Assigned task: Nothing in the records may be changed; retype them in full.

Supplied information:

..............................

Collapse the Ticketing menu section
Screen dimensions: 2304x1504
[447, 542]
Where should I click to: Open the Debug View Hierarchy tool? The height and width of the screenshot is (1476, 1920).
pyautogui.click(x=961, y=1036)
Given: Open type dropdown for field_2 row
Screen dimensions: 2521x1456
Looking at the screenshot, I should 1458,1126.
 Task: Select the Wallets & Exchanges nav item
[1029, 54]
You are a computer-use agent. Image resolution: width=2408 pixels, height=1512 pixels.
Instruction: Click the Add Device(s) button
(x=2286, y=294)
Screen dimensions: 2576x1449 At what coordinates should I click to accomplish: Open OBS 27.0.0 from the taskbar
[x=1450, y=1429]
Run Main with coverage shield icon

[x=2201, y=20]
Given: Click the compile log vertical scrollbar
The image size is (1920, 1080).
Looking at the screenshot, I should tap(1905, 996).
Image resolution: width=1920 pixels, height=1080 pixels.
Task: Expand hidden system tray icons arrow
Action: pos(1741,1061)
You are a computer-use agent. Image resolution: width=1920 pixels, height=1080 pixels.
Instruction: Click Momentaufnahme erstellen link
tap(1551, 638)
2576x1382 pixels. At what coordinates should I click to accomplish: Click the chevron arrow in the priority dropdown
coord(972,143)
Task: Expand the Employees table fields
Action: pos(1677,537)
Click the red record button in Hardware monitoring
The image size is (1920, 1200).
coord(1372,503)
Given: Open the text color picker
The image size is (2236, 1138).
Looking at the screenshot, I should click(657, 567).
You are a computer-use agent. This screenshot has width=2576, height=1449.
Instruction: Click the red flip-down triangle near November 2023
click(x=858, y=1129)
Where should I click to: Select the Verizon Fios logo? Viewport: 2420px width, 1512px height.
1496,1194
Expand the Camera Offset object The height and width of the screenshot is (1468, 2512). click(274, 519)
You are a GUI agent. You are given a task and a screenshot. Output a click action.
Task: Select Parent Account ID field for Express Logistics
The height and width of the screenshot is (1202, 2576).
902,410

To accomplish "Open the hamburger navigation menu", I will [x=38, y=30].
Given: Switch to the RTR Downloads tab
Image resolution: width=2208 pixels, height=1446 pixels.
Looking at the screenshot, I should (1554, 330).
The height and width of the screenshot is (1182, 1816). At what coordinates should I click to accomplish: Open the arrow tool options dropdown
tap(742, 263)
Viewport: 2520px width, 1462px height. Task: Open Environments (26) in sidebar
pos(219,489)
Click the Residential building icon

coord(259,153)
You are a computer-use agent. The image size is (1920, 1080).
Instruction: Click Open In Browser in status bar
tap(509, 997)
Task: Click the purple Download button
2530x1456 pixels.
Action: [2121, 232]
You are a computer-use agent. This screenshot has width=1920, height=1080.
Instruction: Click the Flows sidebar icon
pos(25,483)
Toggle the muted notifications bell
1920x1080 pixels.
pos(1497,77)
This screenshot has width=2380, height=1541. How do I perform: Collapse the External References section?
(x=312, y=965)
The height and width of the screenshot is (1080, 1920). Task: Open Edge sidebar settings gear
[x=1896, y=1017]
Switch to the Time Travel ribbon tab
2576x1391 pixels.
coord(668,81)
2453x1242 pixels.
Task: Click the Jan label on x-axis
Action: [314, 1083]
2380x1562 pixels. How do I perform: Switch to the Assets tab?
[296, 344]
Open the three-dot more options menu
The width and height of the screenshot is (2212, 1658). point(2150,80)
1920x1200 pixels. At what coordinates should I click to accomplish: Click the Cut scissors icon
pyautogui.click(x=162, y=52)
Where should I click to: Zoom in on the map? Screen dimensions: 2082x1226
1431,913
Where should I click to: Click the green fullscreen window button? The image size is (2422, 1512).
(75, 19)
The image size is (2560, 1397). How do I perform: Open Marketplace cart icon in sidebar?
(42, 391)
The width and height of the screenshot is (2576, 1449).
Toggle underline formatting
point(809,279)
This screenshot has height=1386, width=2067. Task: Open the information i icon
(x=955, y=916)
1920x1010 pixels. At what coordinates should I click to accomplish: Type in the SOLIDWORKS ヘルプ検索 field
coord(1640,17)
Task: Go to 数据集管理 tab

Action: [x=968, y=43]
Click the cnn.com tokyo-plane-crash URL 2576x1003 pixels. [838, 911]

..............................

Written solution:
Collapse the Ticketing menu section
Screen dimensions: 2304x1504
[447, 542]
Where should I click to: Open the Debug View Hierarchy tool? The height and width of the screenshot is (1476, 1920).
pyautogui.click(x=961, y=1036)
Given: Open type dropdown for field_2 row
Screen dimensions: 2521x1456
Looking at the screenshot, I should 1458,1126.
 Task: Select the Wallets & Exchanges nav item
[1029, 54]
You are a computer-use agent. Image resolution: width=2408 pixels, height=1512 pixels.
Instruction: Click the Add Device(s) button
(x=2286, y=294)
Screen dimensions: 2576x1449 At what coordinates should I click to accomplish: Open OBS 27.0.0 from the taskbar
[x=1450, y=1429]
Run Main with coverage shield icon

[x=2201, y=20]
Given: Click the compile log vertical scrollbar
The image size is (1920, 1080).
Looking at the screenshot, I should tap(1905, 996).
Image resolution: width=1920 pixels, height=1080 pixels.
Task: Expand hidden system tray icons arrow
Action: pos(1741,1061)
You are a computer-use agent. Image resolution: width=1920 pixels, height=1080 pixels.
Instruction: Click Momentaufnahme erstellen link
tap(1551, 638)
2576x1382 pixels. At what coordinates should I click to accomplish: Click the chevron arrow in the priority dropdown
coord(972,143)
Task: Expand the Employees table fields
Action: pos(1677,537)
Click the red record button in Hardware monitoring
The image size is (1920, 1200).
coord(1372,503)
Given: Open the text color picker
The image size is (2236, 1138).
Looking at the screenshot, I should click(657, 567).
You are a computer-use agent. This screenshot has width=2576, height=1449.
Instruction: Click the red flip-down triangle near November 2023
click(x=858, y=1129)
Where should I click to: Select the Verizon Fios logo? Viewport: 2420px width, 1512px height.
1496,1194
Expand the Camera Offset object The height and width of the screenshot is (1468, 2512). click(274, 519)
You are a GUI agent. You are given a task and a screenshot. Output a click action.
Task: Select Parent Account ID field for Express Logistics
The height and width of the screenshot is (1202, 2576).
902,410

To accomplish "Open the hamburger navigation menu", I will [x=38, y=30].
Given: Switch to the RTR Downloads tab
Image resolution: width=2208 pixels, height=1446 pixels.
Looking at the screenshot, I should (1554, 330).
The height and width of the screenshot is (1182, 1816). At what coordinates should I click to accomplish: Open the arrow tool options dropdown
tap(742, 263)
Viewport: 2520px width, 1462px height. Task: Open Environments (26) in sidebar
pos(219,489)
Click the Residential building icon

coord(259,153)
You are a computer-use agent. The image size is (1920, 1080).
Instruction: Click Open In Browser in status bar
tap(509, 997)
Task: Click the purple Download button
2530x1456 pixels.
Action: [2121, 232]
You are a computer-use agent. This screenshot has width=1920, height=1080.
Instruction: Click the Flows sidebar icon
pos(25,483)
Toggle the muted notifications bell
1920x1080 pixels.
pos(1497,77)
This screenshot has width=2380, height=1541. How do I perform: Collapse the External References section?
(x=312, y=965)
The height and width of the screenshot is (1080, 1920). Task: Open Edge sidebar settings gear
[x=1896, y=1017]
Switch to the Time Travel ribbon tab
2576x1391 pixels.
coord(668,81)
2453x1242 pixels.
Task: Click the Jan label on x-axis
Action: [314, 1083]
2380x1562 pixels. How do I perform: Switch to the Assets tab?
[296, 344]
Open the three-dot more options menu
The width and height of the screenshot is (2212, 1658). point(2150,80)
1920x1200 pixels. At what coordinates should I click to accomplish: Click the Cut scissors icon
pyautogui.click(x=162, y=52)
Where should I click to: Zoom in on the map? Screen dimensions: 2082x1226
1431,913
Where should I click to: Click the green fullscreen window button? The image size is (2422, 1512).
(75, 19)
The image size is (2560, 1397). How do I perform: Open Marketplace cart icon in sidebar?
(42, 391)
The width and height of the screenshot is (2576, 1449).
Toggle underline formatting
point(809,279)
This screenshot has height=1386, width=2067. Task: Open the information i icon
(x=955, y=916)
1920x1010 pixels. At what coordinates should I click to accomplish: Type in the SOLIDWORKS ヘルプ検索 field
coord(1640,17)
Task: Go to 数据集管理 tab

Action: [x=968, y=43]
Click the cnn.com tokyo-plane-crash URL 2576x1003 pixels. [838, 911]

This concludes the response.